— EXERCISE BRIEF —
Reproduce the lines of the rows that begin at the line containing "This screenshot has width=1280, height=720." and end after the line containing "at that location.". Omit the pictures from your answer.

— INPUT DATA —
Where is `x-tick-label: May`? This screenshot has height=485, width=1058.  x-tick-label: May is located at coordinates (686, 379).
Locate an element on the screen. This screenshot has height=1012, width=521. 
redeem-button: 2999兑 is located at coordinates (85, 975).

--

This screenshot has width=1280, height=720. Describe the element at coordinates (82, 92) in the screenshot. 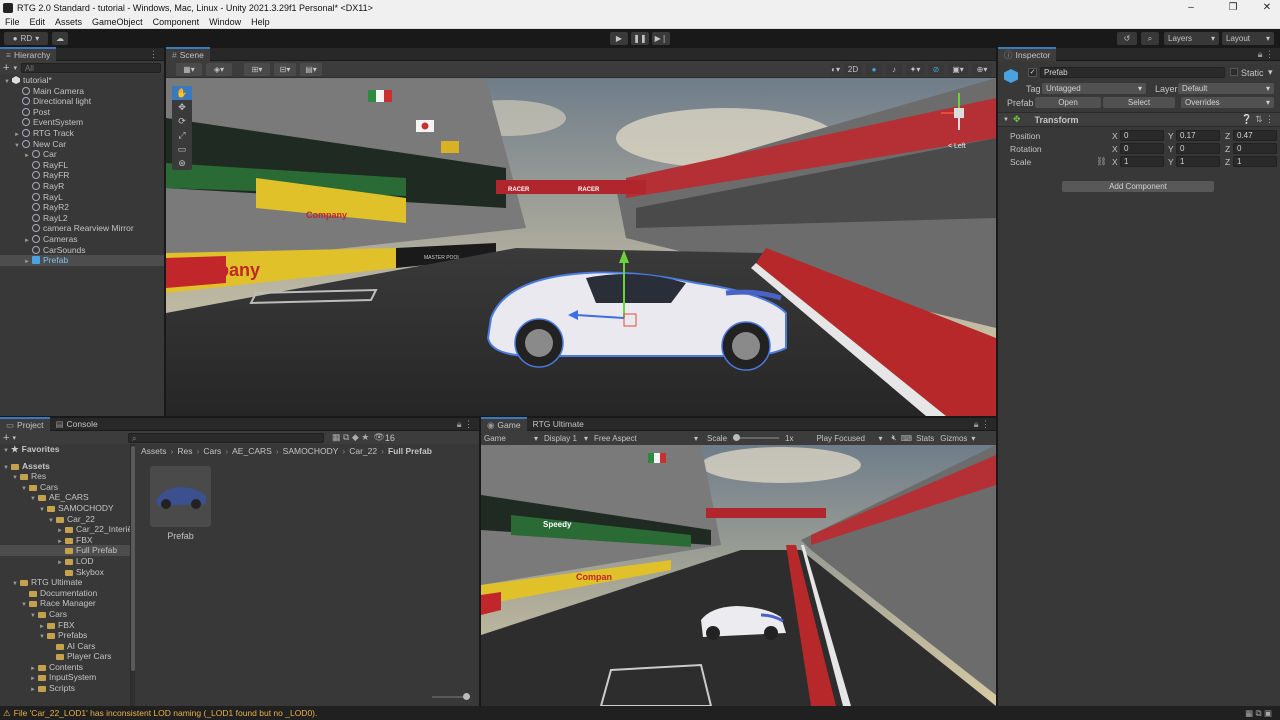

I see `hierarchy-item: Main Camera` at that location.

...

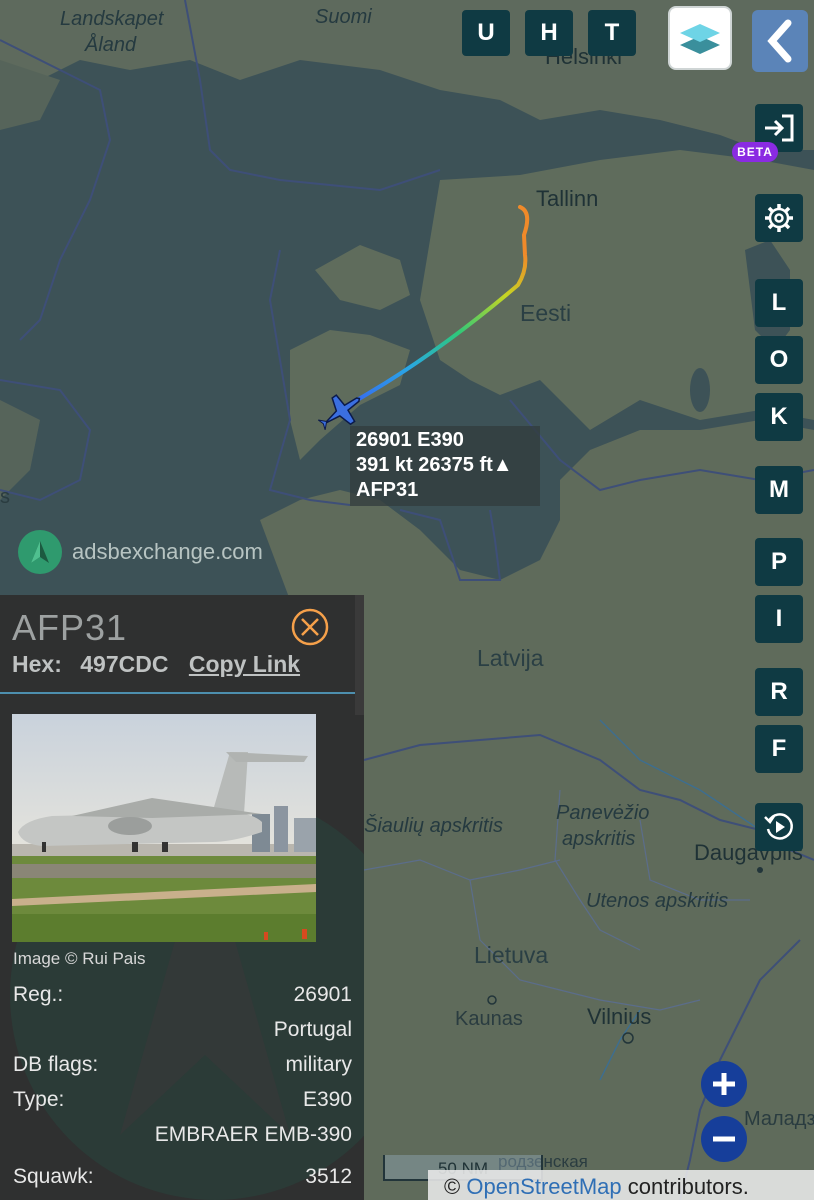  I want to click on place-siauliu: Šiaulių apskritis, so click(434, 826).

— YOUR RESPONSE —
This screenshot has width=1280, height=720. Describe the element at coordinates (82, 92) in the screenshot. 

I see `hierarchy-item: Main Camera` at that location.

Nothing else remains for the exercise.